The 23-year-old American violinist Caroline Goulding teams with pianist Danae Dörken on her debut CD of music by Georges Enescu, Antonín Dvořák and Robert Schumann (Ars Produktion ARS 8536).
The choice for the opening work on the disc, Enescu’s Impressions d’enfance Op.28, is a surprising but strikingly successful one. This simply astonishing suite that traces the course of a child’s day is not what you would expect on a debut disc, but it provides a wonderful palette for violinists to display their range of tone colour as well as their technique, and Goulding takes full advantage of it.
There is something pleasingly old-fashioned about Goulding’s playing in some respects, with its big warm tone and vibrato and her judicial use of portamento. The Dvořák Romantische Stücke Op.75 benefits greatly from this in a lovely performance, and there is more nice playing from both performers in Schumann’s Violin Sonata No.2 in D Minor Op.121.
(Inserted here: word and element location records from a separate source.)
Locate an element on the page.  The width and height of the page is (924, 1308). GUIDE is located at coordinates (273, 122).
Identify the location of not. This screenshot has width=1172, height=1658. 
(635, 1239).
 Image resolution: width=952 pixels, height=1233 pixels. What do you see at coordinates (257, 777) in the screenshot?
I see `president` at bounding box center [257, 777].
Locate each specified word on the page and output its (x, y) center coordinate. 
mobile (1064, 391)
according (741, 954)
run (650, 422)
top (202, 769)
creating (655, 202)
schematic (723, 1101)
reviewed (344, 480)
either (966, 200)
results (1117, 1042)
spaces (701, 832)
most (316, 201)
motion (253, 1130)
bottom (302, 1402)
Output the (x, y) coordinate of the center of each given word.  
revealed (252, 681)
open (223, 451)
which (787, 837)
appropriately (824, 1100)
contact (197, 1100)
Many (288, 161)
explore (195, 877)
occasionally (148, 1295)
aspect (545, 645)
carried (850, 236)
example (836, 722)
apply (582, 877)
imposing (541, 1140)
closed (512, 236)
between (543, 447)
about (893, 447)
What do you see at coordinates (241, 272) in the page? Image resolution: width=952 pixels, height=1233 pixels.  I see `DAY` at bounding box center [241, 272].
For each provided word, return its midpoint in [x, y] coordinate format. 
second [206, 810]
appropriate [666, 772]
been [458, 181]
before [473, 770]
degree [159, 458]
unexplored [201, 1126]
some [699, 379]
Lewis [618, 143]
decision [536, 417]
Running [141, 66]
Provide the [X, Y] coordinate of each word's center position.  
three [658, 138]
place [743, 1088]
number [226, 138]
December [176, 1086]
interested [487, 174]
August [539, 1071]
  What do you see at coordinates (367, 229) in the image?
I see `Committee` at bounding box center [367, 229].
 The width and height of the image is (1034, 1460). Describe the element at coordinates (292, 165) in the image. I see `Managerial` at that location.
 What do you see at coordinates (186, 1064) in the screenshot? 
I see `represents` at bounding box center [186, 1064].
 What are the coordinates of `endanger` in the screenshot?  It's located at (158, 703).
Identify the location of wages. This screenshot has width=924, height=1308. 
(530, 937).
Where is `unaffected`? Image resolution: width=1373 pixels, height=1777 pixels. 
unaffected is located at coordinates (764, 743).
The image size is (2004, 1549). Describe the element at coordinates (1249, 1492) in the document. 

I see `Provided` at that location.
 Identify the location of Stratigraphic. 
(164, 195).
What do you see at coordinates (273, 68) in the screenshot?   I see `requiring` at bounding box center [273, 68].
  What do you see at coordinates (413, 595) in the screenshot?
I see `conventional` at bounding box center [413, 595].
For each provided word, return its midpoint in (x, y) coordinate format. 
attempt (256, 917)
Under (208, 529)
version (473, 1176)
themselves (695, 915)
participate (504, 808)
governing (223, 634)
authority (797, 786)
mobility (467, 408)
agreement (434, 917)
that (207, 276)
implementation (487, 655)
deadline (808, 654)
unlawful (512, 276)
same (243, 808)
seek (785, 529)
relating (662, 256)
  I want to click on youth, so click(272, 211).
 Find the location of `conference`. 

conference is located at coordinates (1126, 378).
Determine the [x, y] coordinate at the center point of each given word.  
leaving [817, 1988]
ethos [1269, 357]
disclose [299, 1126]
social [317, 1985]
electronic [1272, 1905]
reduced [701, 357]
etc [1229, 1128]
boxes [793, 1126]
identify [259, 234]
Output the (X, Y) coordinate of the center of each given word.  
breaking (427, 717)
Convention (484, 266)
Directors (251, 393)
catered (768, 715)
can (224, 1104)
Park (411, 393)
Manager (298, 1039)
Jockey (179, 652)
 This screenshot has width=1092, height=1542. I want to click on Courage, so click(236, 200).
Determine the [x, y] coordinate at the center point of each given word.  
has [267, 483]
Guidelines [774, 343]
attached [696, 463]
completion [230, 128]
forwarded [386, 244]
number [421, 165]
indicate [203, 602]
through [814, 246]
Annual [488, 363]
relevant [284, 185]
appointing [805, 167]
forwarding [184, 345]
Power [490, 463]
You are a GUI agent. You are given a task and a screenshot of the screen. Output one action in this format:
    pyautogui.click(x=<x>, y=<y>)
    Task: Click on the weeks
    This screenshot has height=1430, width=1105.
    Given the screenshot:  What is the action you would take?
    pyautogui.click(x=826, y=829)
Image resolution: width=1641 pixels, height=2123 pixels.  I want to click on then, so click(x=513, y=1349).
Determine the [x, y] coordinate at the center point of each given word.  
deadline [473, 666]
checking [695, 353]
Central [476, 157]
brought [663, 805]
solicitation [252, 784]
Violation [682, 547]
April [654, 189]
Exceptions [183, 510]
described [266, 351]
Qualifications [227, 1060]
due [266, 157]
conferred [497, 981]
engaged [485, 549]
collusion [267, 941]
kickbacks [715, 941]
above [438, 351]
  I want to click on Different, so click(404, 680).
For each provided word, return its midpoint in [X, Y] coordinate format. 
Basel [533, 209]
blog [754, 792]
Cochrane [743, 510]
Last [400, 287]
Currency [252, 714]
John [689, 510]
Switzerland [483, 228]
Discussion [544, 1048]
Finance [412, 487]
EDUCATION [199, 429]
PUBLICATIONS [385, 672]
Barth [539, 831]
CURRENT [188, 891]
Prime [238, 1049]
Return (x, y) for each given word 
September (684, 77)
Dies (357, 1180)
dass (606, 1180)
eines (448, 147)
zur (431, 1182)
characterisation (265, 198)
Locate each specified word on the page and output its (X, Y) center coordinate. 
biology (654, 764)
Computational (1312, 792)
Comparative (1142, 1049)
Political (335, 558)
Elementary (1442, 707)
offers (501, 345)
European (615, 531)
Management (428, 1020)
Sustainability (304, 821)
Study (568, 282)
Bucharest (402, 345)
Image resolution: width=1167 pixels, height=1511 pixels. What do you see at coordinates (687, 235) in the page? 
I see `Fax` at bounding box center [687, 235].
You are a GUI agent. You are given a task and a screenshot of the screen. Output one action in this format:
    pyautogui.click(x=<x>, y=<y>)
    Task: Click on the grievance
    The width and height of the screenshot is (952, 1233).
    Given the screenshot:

All in all, an excellent debut CD from a definite talent.
Maximilian Hornung is the soloist in the Concerto for Cello and Orchestra by the American composer Samuel Adler (b.1928) on the CD José Serebrier conducts Samuel Adler (Linn CKD545); Serebrier also conducts the Royal Scottish National Orchestra in Adler’s Symphony No.6.
The concerto is a strong four-movement work written for the Cleveland Orchestra and its principal cellist Stephen Geber almost 30 years ago, when Adler was a professor at the Eastman School of Music in Rochester. The movements strike a lovely balance between slow, lyrical writing for the cello and rhythmically strong up-tempo passages that show a fair bit of jazz influence.
The symphony is perhaps the more significant recording here. It was written in 1984-85 for the Baltimore Symphony Orchestra and their conductor David Zinman, but Zinman left the orchestra before the work could be scheduled. This recording is the premiere performance of the symphony as well as the first recording.
It’s a powerful three-movement work with a simply explosive start and a slow, expressive middle movement between two fast outer movements. The orchestration has a distinctively American feel, with more than the occasional hint of Leonard Bernstein, especially in the handling of the percussion and the rhythmic writing.
The short orchestral tone poem Drifting On Winds And Currents concludes an impressive CD.